Thursday, May 18, 2006

Those who are ignorant of history are doomed to repeat it

DEA head Karen Tandy tells Canadian TV that alcohol prohibition was a good idea:

10 comments:

Anonymous said...

Hmm..."legalization (of alcohol) was a failed experiment"? Ms. Tandy is correct in saying that alcohol use went up as a result of lifting prohibtion, as (I suspect) other drug use would if drug prohibition were also lifted.

But use -- in and of itself -- is not what we should be trying to deter, but rather abuse and harm associated with such use. Though its use increased, the harm associated with alcohol decreased after prohibition was ended. The same, we can conclude, would be true of other drugs.

Crime, family-destroying prison sentences, overindulgence, underage use, and other harms associated with drugs would all plummet if drugs were legalized and regulated the way alcohol is.

LEAP said...

JC-

Your main point is an excellent one, but you should be careful when you say "alcohol use went up AS A RESULT OF lifting prohibition."

Correlation does not equal causation. The initial decline in alcohol use that happened around the implementation of prohibition, as well as the decrease that correleated with the lifting of prohibtion, could very well have had a lot to do with societal trends or other factors.

Anonymous said...

Tom, you're quite the David Hume today. :-) I suppose you're right that no one really knows what "causes" anything to happen.

But I do think that the drug policy reform movement is trying to make the case that legalization and regulation would result in (cause?) a reduction in the harm associated with drugs. That being the case, I think it's only fair to concede what the prohibitionists mistakenly regard as a hole in our argument -- that an increase in use would accompany legalization.

If we don't posit some causal relationships, we're left impotent as advocates.

Anonymous said...

This gem from Tandy appeared in today's Providence Journal:

War on marijuana does indeed save teens

01:00 AM EDT on Thursday, May 18, 2006

Froma Harrop (" 'Demon drug' propaganda doesn't cut it anymore," Commentary, May 10) offers a variety of worn-out arguments about why marijuana should be legalized. However, she ignores the vast evidence that marijuana use is a health, not political, issue.

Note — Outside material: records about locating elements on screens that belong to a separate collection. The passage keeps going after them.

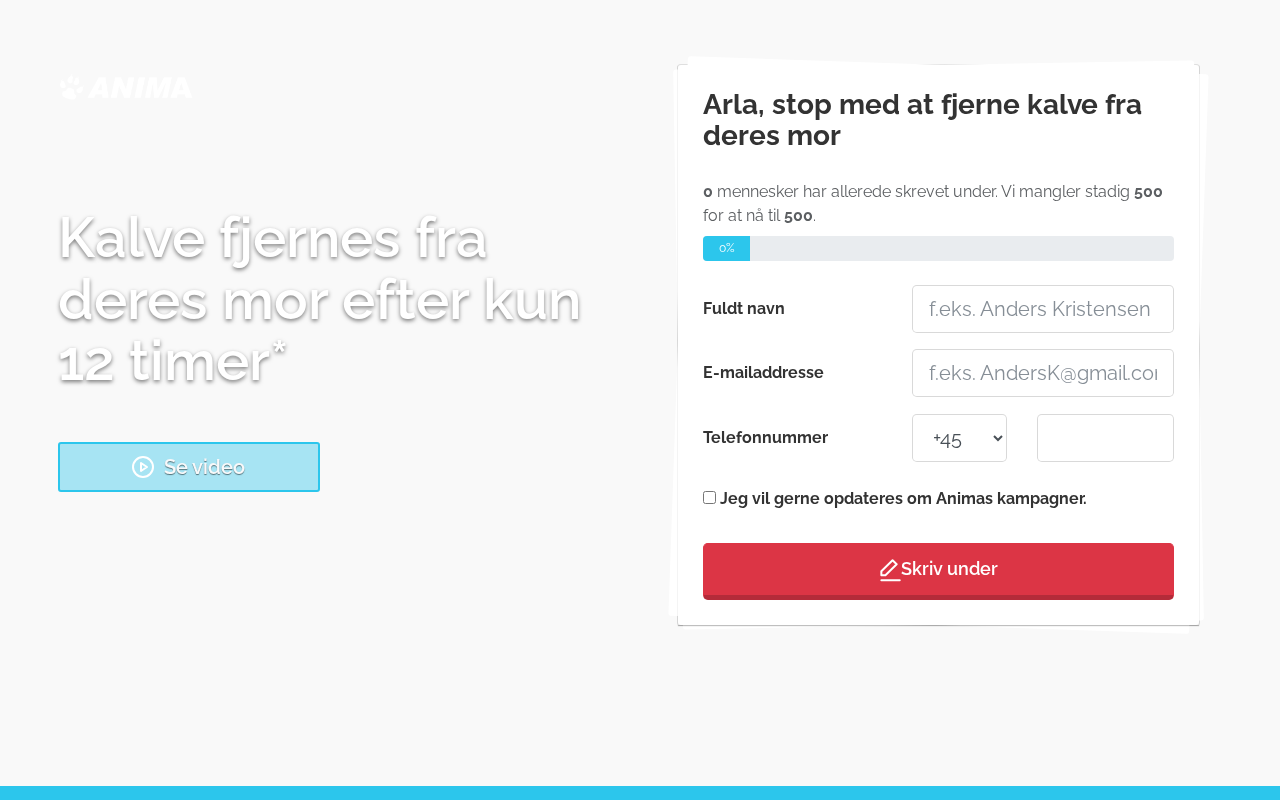Focus the Fuldt navn input field
This screenshot has width=1280, height=800.
point(1042,309)
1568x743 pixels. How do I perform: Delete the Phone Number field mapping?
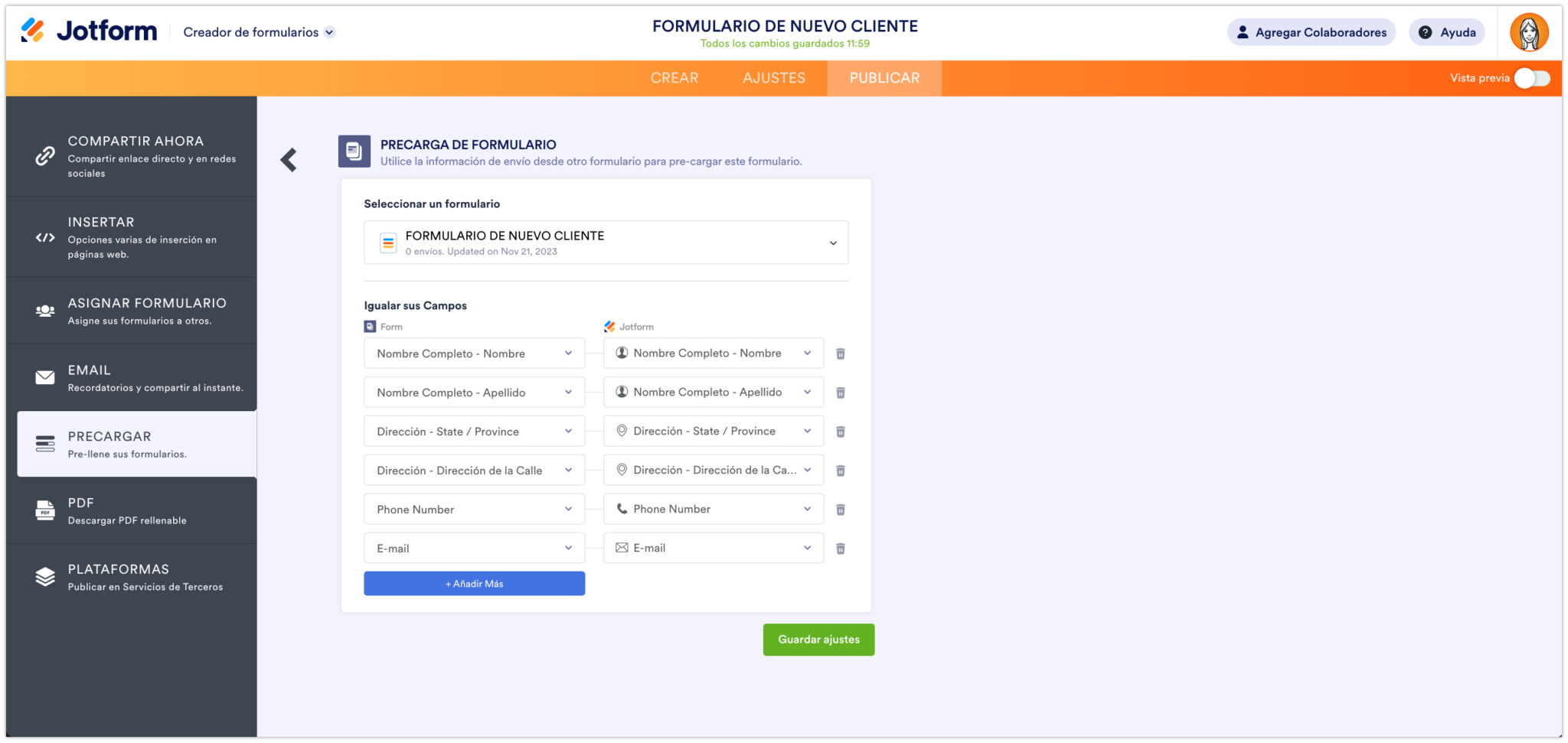(840, 509)
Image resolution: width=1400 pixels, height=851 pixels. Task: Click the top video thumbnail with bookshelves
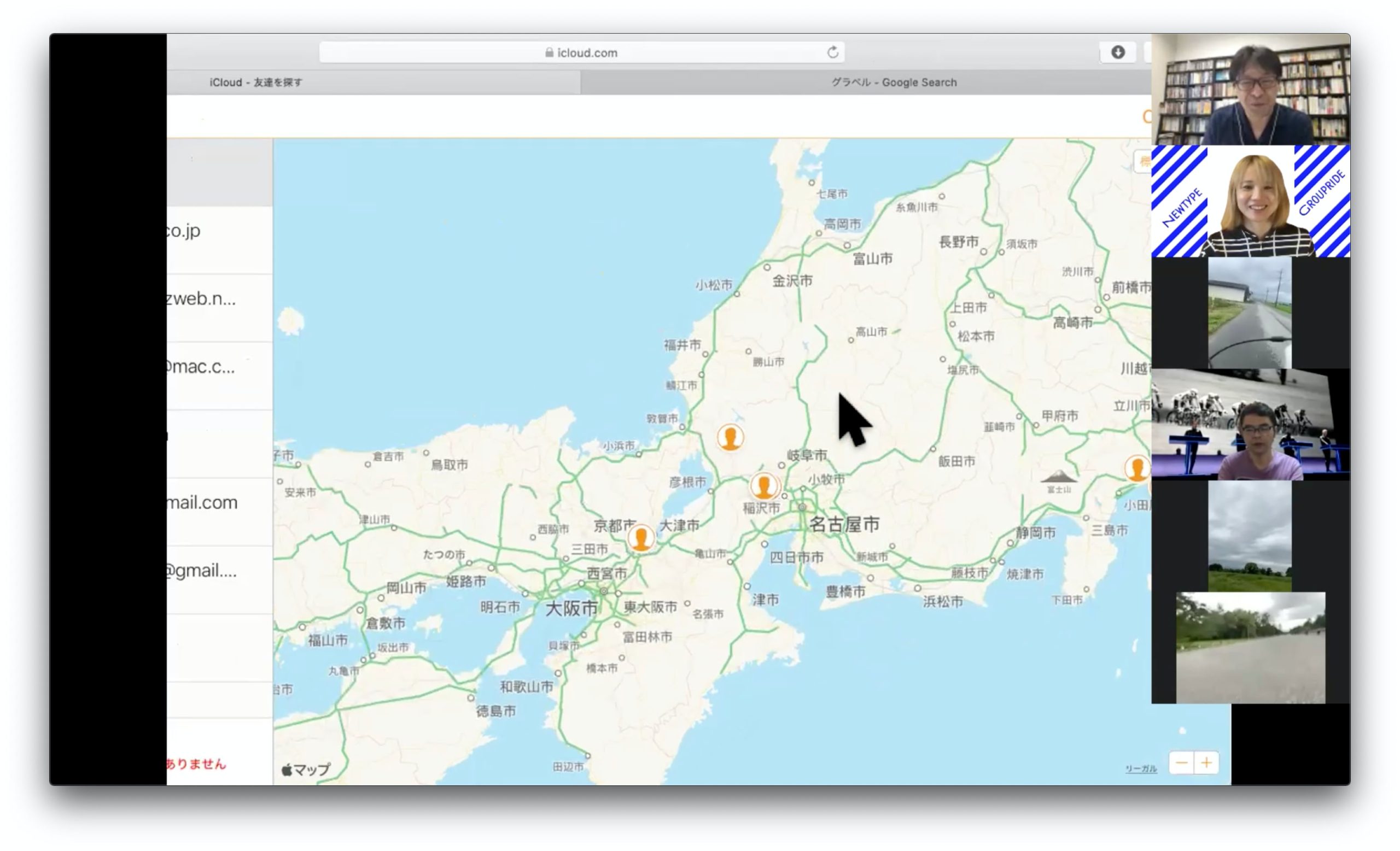(x=1250, y=89)

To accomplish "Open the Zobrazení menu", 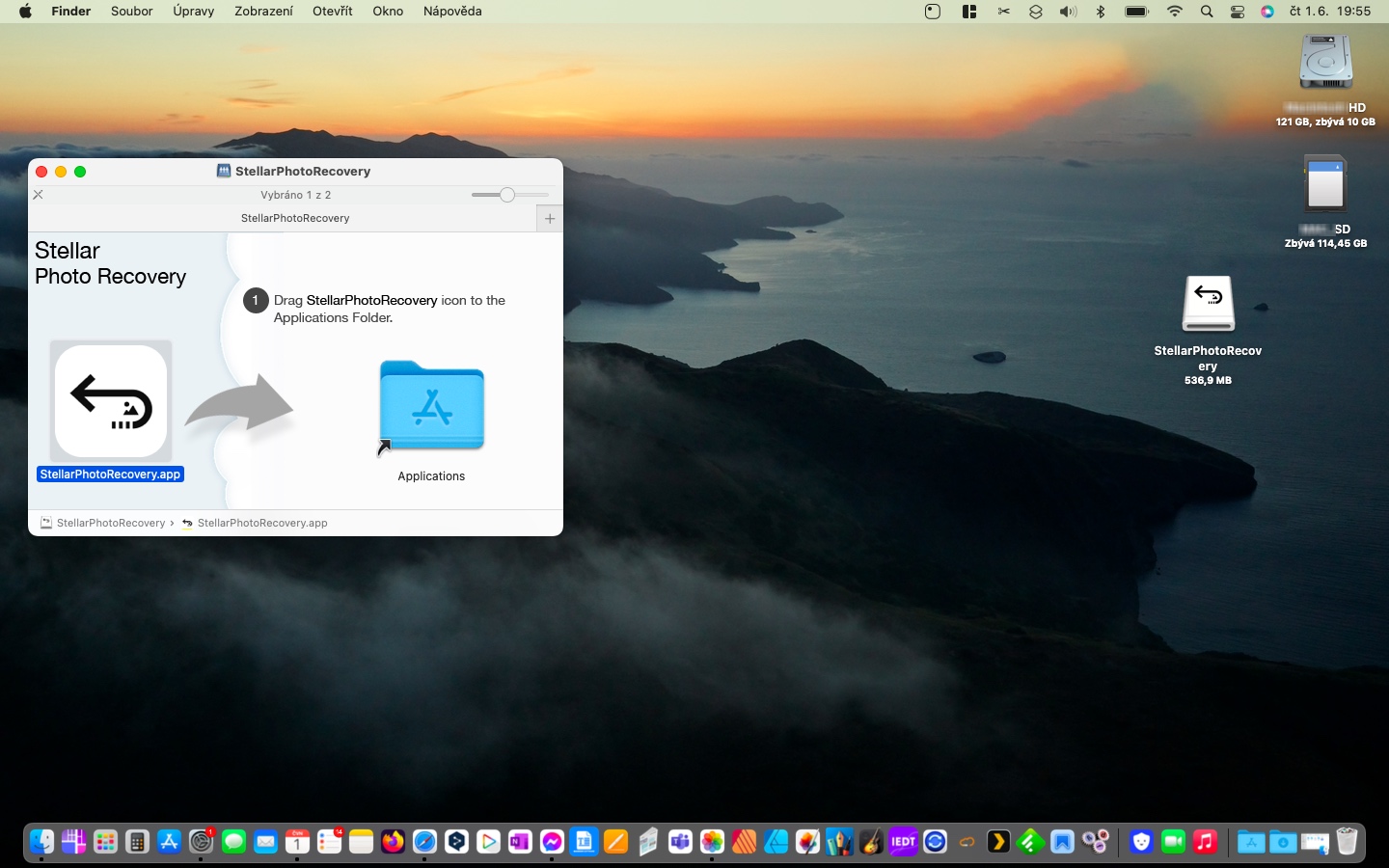I will click(x=263, y=12).
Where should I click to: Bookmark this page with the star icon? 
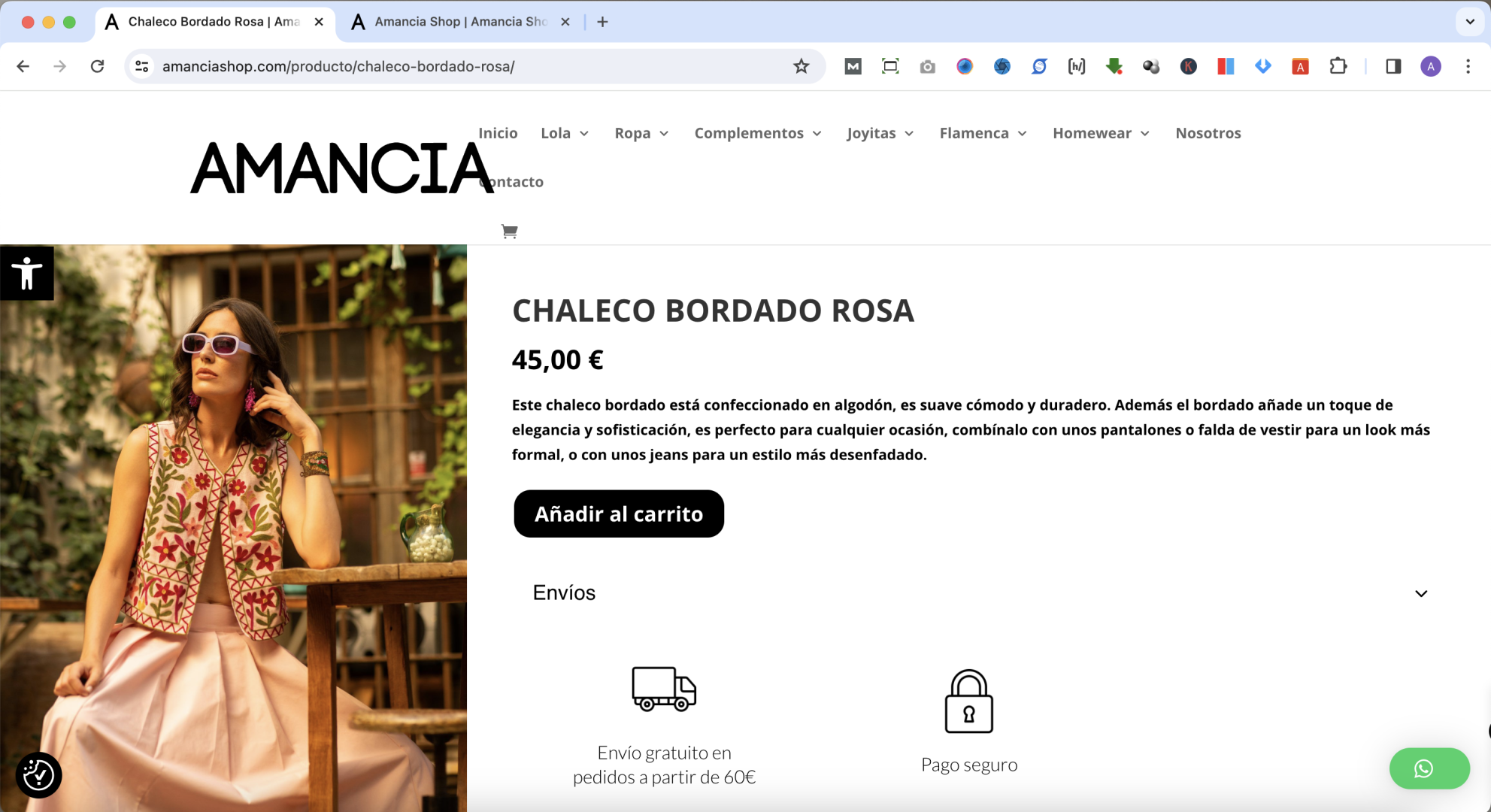click(802, 66)
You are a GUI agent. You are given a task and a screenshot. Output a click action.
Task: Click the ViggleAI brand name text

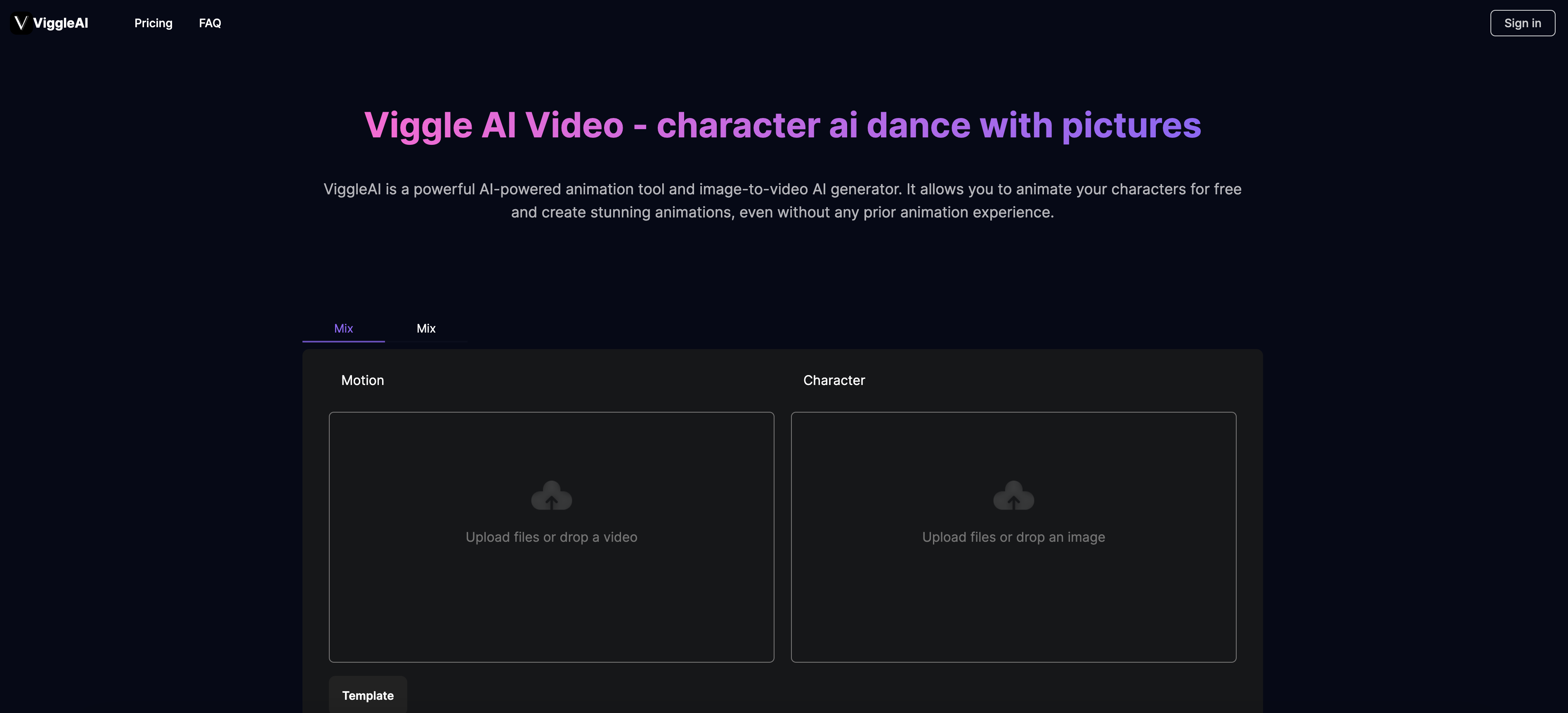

Decriminalization would merely result in more users and more health costs -- not savings in our coffers. The American Academy of Pediatrics has announced that legalizing marijuana for any age group would increase adolescent use. This would be devastating. Teens are three times more likely than adults to become dependent on marijuana, which explains why more teens are in treatment for marijuana dependence than for all other drugs combined, including alcohol. Marijuana contains 50 to 70 percent more carcinogens than tobacco smoke.

If those are not sufficient reasons to keep marijuana smoking illegal, consider that the countries that have experimented with decriminalization are reversing their course.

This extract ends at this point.